A Sassari, l’emergenza causata dall’ennesimo guasto alla rete idrica del Coghinas gestita da Enas ha lasciato decine di migliaia di cittadini senza acqua per più di ventiquattro ore. La mancanza di preavviso e la durata prolungata del problema hanno portato anche le cisterne di condomini e attività commerciali a rimanere a secco, costringendo le persone e gli imprenditori ad acquistare acqua in bottiglia al supermercato, dato che non è stato attivato alcun servizio di autobotti per il rifornimento.
La situazione è iniziata con l’interruzione dell’erogazione in tutta la città giovedì. Nonostante il ripristino dell’acqua dalle prime ore del mattino a Truncu Reale, diversi quartieri sono rimasti senza acqua fino al pomeriggio. La titolare di un salone di bellezza ha addirittura utilizzato bottiglie da due litri per shampoo improvvisato, mentre altre attività lamentano danni economici e disagi causati dall’assenza di comunicazioni e dalla mancanza di un servizio adeguato.
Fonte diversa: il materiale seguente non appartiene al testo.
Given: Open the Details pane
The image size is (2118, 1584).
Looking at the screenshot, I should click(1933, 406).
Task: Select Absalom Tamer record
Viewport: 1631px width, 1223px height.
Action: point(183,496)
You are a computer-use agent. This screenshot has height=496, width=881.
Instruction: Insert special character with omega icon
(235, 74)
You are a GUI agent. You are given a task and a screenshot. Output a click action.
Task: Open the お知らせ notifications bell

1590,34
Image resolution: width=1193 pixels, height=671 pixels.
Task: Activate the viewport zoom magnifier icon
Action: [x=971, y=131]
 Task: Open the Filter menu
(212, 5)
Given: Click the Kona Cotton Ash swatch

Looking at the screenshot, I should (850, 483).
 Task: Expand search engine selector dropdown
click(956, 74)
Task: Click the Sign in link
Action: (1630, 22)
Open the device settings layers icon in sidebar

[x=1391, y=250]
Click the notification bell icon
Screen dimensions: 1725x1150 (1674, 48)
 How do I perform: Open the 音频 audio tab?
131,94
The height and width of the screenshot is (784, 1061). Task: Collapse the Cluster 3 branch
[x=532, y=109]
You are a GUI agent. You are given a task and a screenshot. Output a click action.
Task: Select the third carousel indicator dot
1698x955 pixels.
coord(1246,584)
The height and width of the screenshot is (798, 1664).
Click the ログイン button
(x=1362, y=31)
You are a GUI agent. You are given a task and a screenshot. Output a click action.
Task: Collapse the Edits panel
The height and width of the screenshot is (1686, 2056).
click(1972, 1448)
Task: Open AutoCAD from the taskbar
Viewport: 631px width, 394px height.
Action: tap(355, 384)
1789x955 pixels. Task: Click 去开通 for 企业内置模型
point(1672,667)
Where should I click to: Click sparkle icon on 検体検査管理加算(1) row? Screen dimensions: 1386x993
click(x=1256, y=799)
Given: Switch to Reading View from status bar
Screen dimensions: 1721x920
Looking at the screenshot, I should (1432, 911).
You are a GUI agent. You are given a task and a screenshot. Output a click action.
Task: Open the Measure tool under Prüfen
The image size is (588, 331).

Ancora disagi in vista per Sassari, con Abbanoa che ha annunciato otto giorni di chiusure notturne per permettere il ripristino dei livelli del serbatoio di via Milano. Queste misure coinvolgeranno diversi quartieri della città, con l’obiettivo di evitare il completo blocco dell’approvvigionamento idrico. La speranza è che queste azioni possano garantire scorte sufficienti per mantenere attivo il servizio durante il giorno e alleviare i disagi dei cittadini colpiti dall’emergenza.